Stored data
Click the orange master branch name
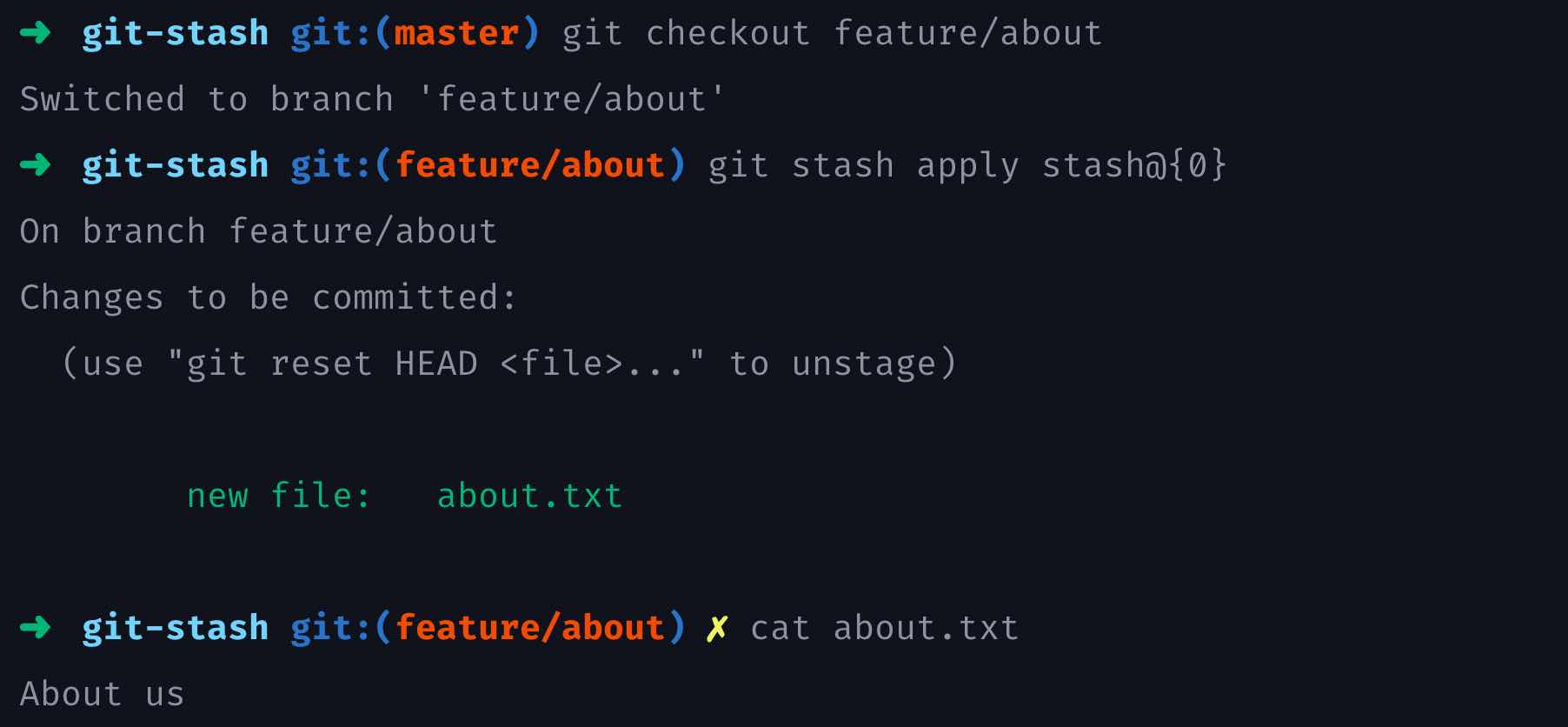 click(456, 33)
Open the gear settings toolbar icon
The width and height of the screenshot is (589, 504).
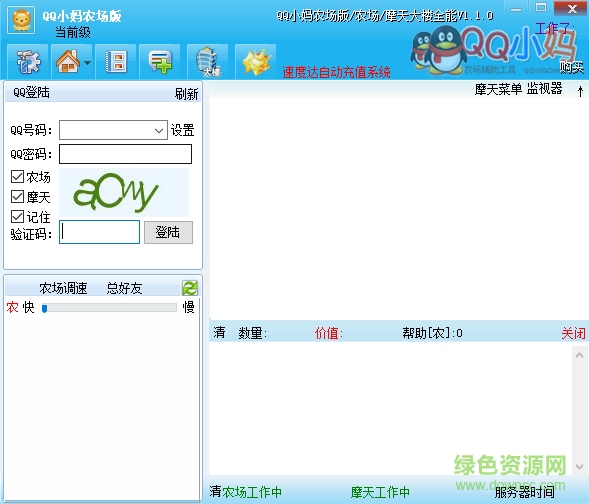point(28,62)
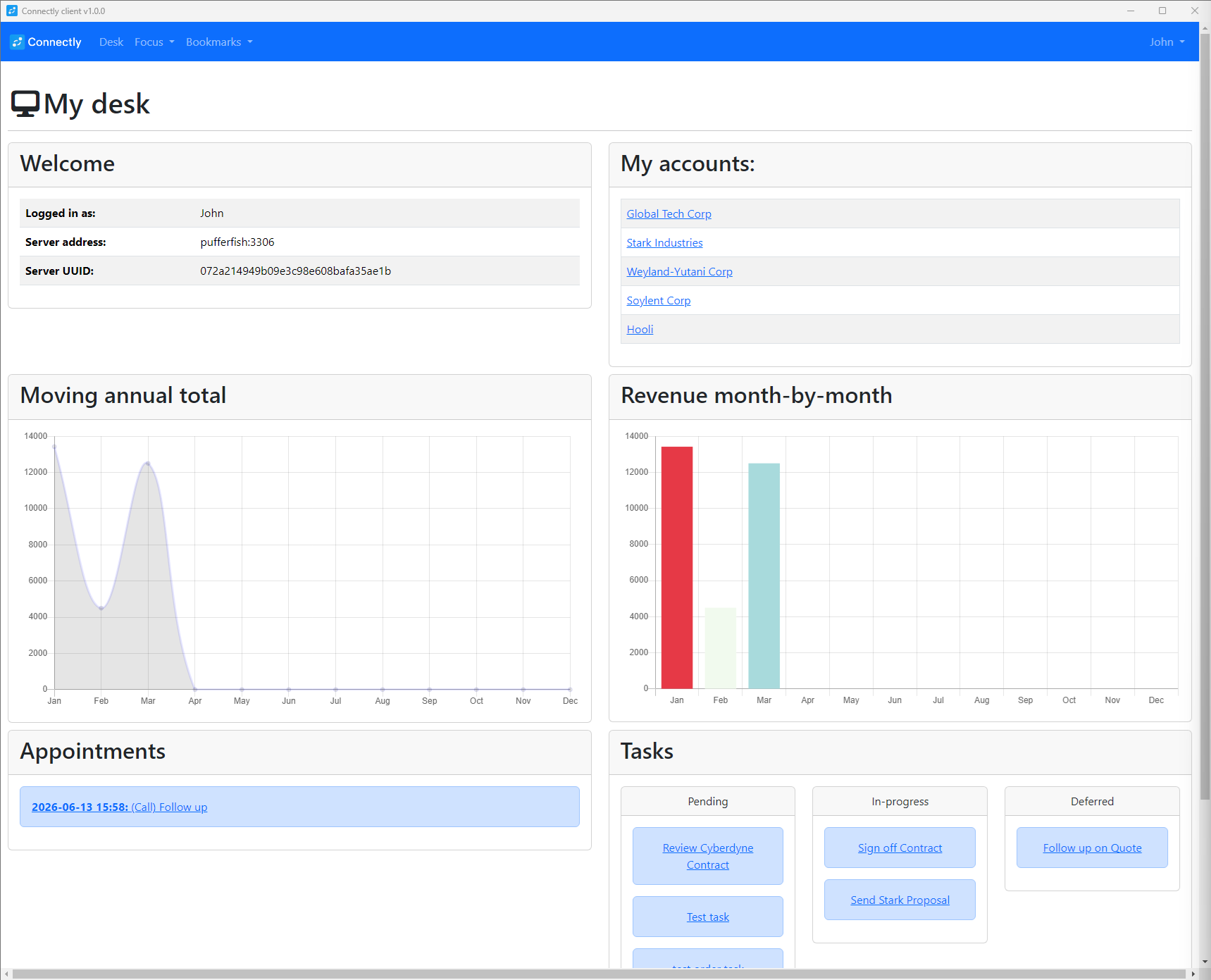Open the Send Stark Proposal task
Screen dimensions: 1211x980
[x=899, y=900]
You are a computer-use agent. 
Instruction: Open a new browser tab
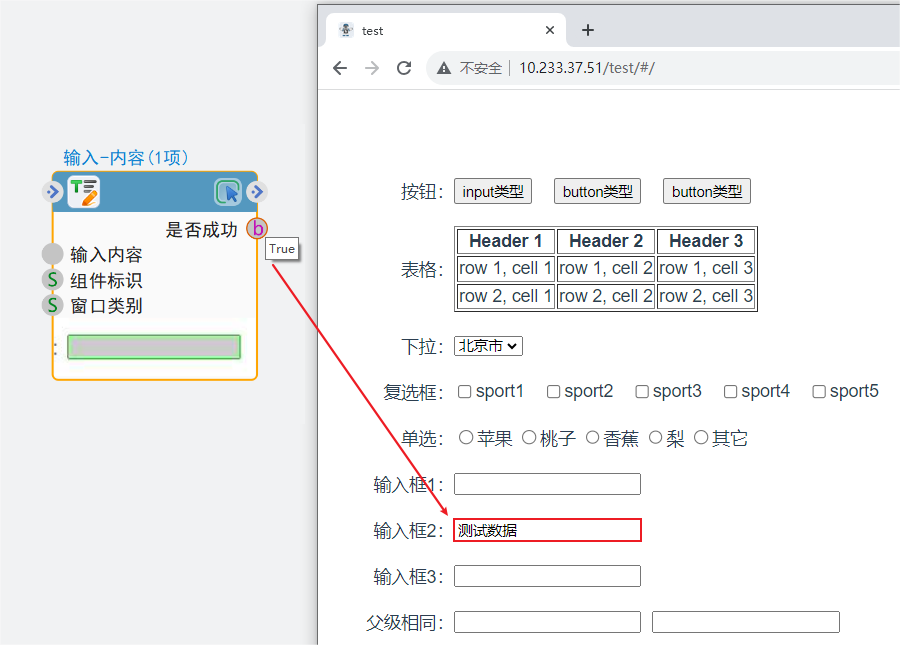588,30
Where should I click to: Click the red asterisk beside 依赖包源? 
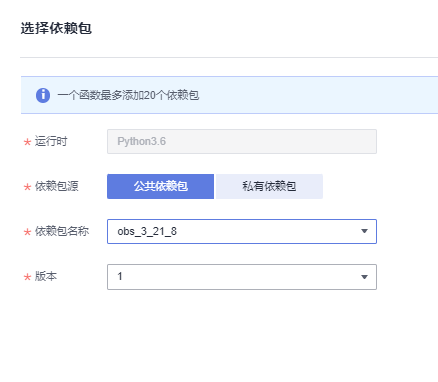[x=27, y=187]
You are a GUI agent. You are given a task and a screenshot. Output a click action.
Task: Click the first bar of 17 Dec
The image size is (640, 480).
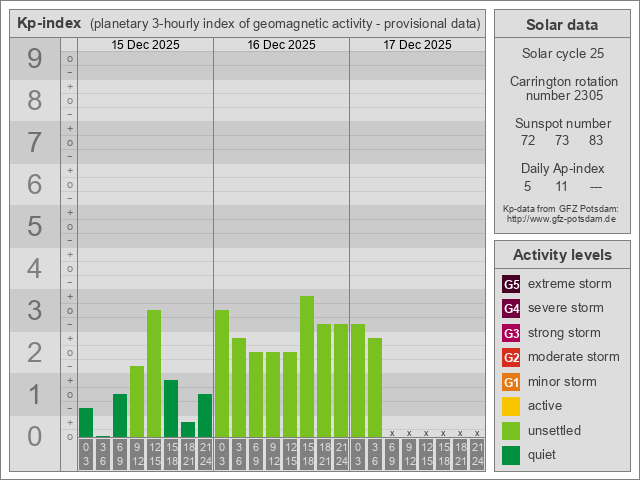coord(358,380)
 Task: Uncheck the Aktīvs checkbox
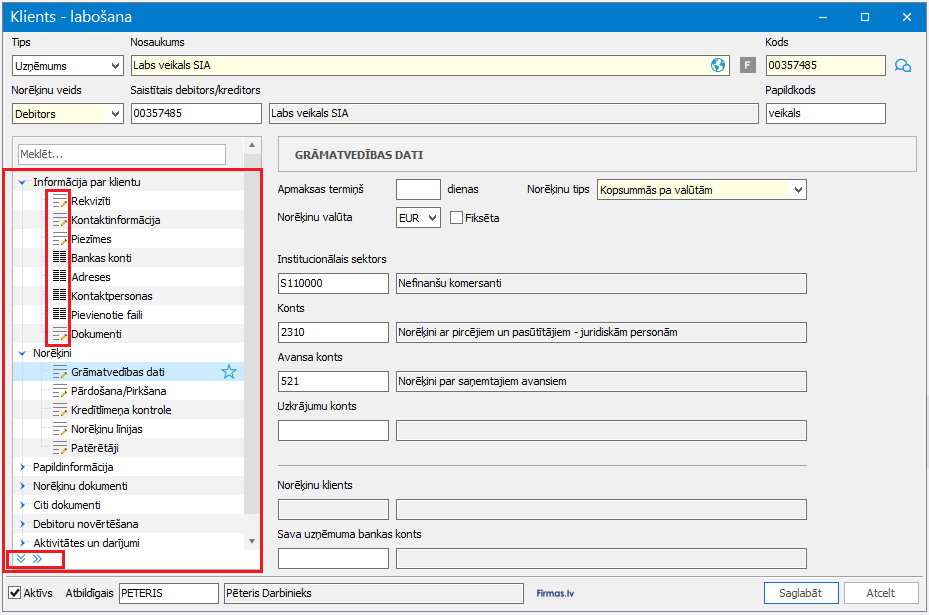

- _Task details_:
Transcribe exactly the lines from the one with "Instruction: Open a new browser tab" to the last line of the records, both included, so that no picture appears in the copy.

- _Exercise solution_:
Instruction: Open a new browser tab
588,30
Where should I click to: Click the red asterisk beside 依赖包源? 
[x=27, y=187]
You are a GUI agent. You are given a task and a screenshot. Output a click action.
Task: Click the first bar of 17 Dec
The image size is (640, 480).
coord(358,380)
 Task: Uncheck the Aktīvs checkbox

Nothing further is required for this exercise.